The trend, which could be good news if new jobs will result, can be seen in other recent huge deals. Among these is Hertz Global Holdings Inc.’s new bid for Dollar Thrifty Automotive Group Inc., which values Dollar Thrifty at nearly $2.1 billion in cash and stock, more than 30 percent higher than Hertz’s previous bid and far above the $1.7 billion bid from Parsippany, N.J.-based Avis Budget Group Inc. In September, Hertz, the No. 2 U.S. car rental company based in Park Ridge, N.J., walked away from a bidding war against its rival, Avis, for Dollar Thrifty, only to return on May 9 with an offer far above what shareholders say could have sealed the deal back then. Hertz’s new bid values Dollar Thrifty at $72 per share, driven by the fact that the economy has turned a corner.
In February, The Huffington Post, the New York media website, agreed to be acquired by AOL Inc. for $315 million. At the same time, U.S. oil explorer LINN Energy said it had agreed to acquire oil and gas assets in the Texas and Oklahoma region for $220 million.

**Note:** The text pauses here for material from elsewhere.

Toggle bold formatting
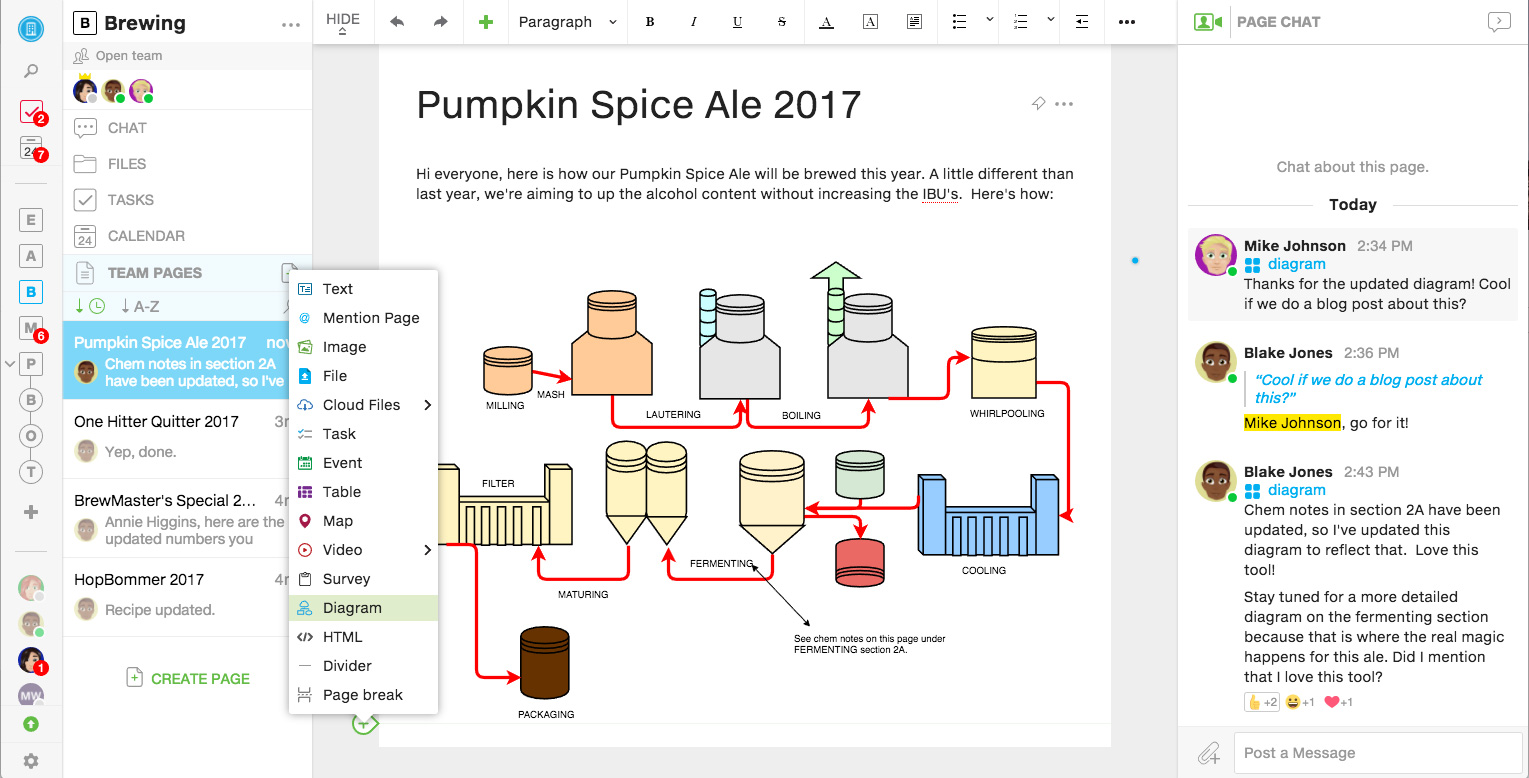The image size is (1529, 778). pyautogui.click(x=650, y=22)

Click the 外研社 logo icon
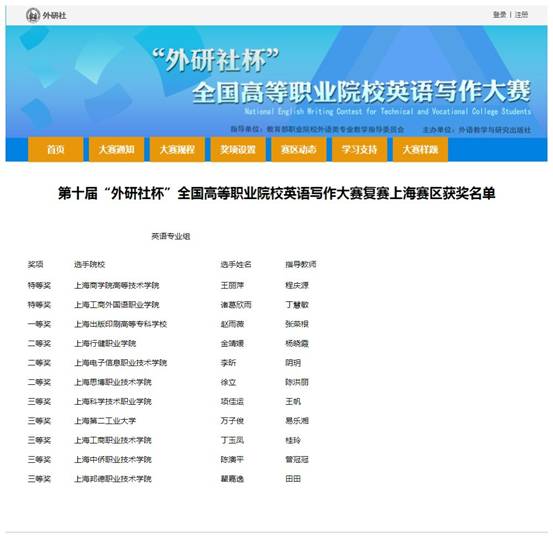coord(33,15)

The financial services sector is not left behind either. Brokerage firm Sterne Agee Group, based in Birmingham, Ala., recently announced the purchase of an out-of-state community bank and filed to become a bank-holding company, following its peers in building a banking business. Just as the largest U.S. commercial banks have crossed over into brokerage and money management, Sterne Agee and a number of other brokerages like Raymond James, SWS Financial, and E*Trade Financial have acquired or started their own lending units.
Perhaps Deutsche Böerse’s plans to enter the U.S. market by purchasing majority shares in NYSE Euronex and Nasdaq’s attempt to highjack that deal with a counteroffer represent how much M&A landscape has changed since the 2008 financial crisis. Deutsche Böerse officially made an offer on May 4, starting a 10-week clock under German law for the two companies to satisfy all conditions for the merger except regulatory approvals. NYSE shareholders must approve the combination by July 12 to comply with the deadline.
Elsewhere, U.S. discount retailer Wal-Mart Stores Inc. has made a $2.4 billion bid to take over local retailer Massmart, a South African retailer, with the deal expected to be approved by regulators soon. Wal-Mart has won approval from Massmart shareholders, leaving approval by competition authorities as the final hurdle. South Africa’s Competition Tribunal could approve the deal anytime soon, but with conditions that could include ordering Wal-Mart to freeze job cuts at Massmart for a number of years and to keep existing Massmart supplier agreements. One of South Africa’s major concerns stems from Wal-Mart’s global sourcing network, which, it says, could flood the country with cheap imports, undermining local suppliers and threatening food security. If the government imposes conditions on the deal, Wal-Mart could accept them, challenge the ruling in court or walk away from the deal. But with the U.S. retailer facing slow growth in its home market, analysts say it is unlikely to walk away from fast-growing Africa.
Globally, M&A activity at $591 billion total value in the first quarter of 2011 was up 29 percent from a year-earlier level, according to the London market research firm Mergermarket. U.S. M&As, valued at a combined $268.4 billion, was up 85.1 percent from the year-earlier level, the biggest quarter in nearly four years, the firm notes.